The role of cell-derived oligomers of Aβ in Alzheimer's disease and avenues for therapeutic intervention

Burgeoning evidence suggests that soluble oligomers of A beta (amyloid beta-protein) are the earliest effectors of synaptic compromise in Alzheimer's disease. Whereas most other investigators have employed synthetic A beta peptides, we have taken advantage of a alpha-amyloid precursor protein-overexpressing cell line (referred to as 7PA2) that secretes sub-nanomolar levels of low-n oligomers of A beta. These are composed of heterogeneous A beta peptides that migrate on SDS/PAGE as dimers, trimers and tetramers. When injected into the lateral ventricle of rats in vivo, these soluble oligomers inhibit hippocampal long-term potentiation and alter the memory of a complex learned behaviour. Biochemical manipulation of 7PA2 medium including immunodepletion with A beta-specific antibodies and fractionation by size-exclusion chromatography allowed us to unambiguously attribute these effects to low-n oligomers.
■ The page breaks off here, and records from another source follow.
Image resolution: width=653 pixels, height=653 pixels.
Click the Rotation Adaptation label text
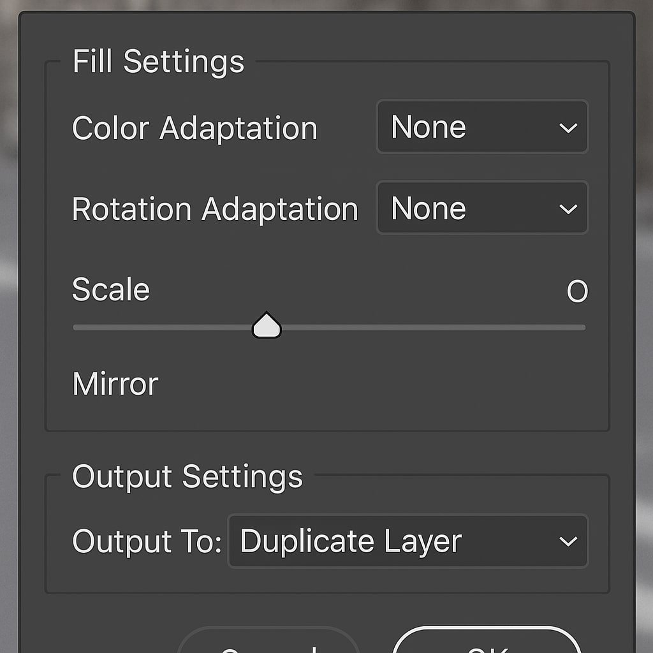[x=215, y=209]
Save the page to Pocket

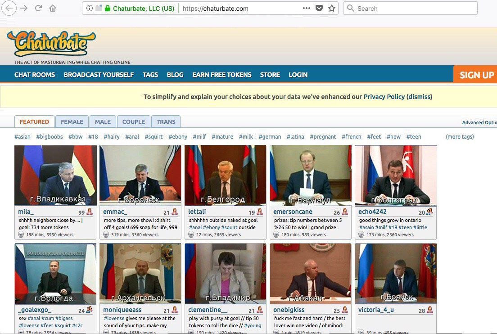pos(319,8)
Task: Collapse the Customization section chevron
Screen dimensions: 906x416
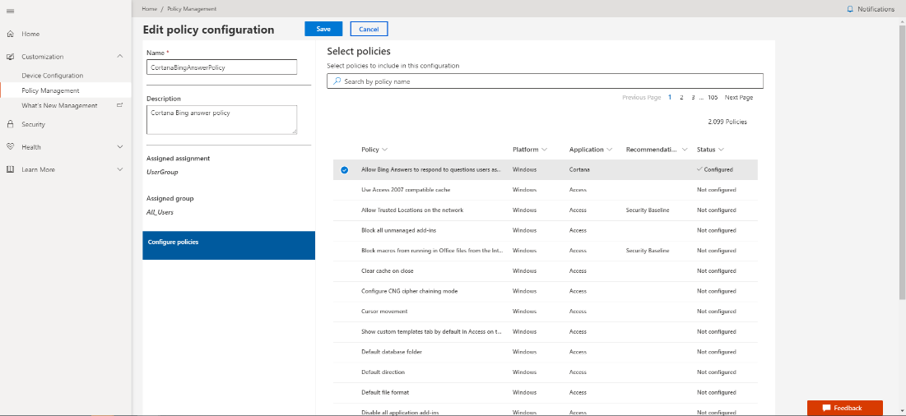Action: coord(120,57)
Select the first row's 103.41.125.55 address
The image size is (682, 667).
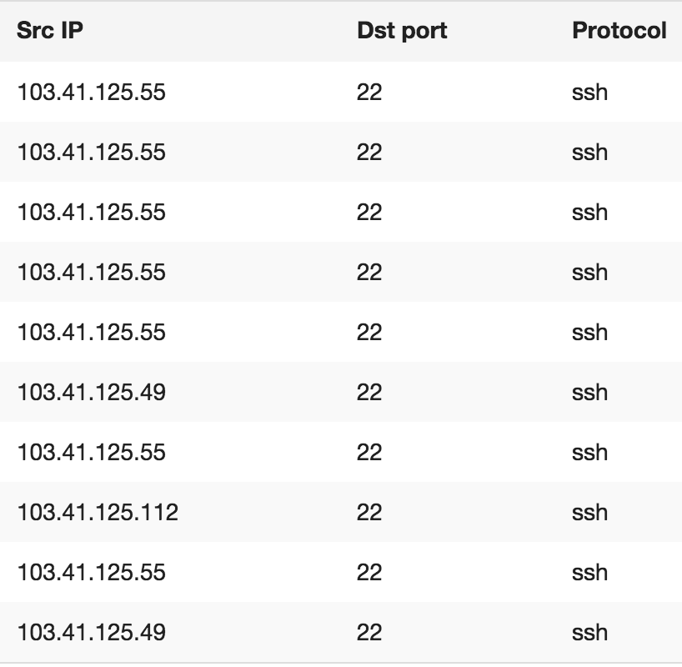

Using this paradigm we have tested compounds directed at three prominent amyloid-based therapeutic targets: inhibition of the secretases responsible for A beta production, inhibition of A beta aggregation and immunization against A beta. In each case, compounds capable of reducing oligomer production or antibodies that avidly bind A beta oligomers also ameliorate the synaptotoxic effects of these natural, cell-derived oligomers.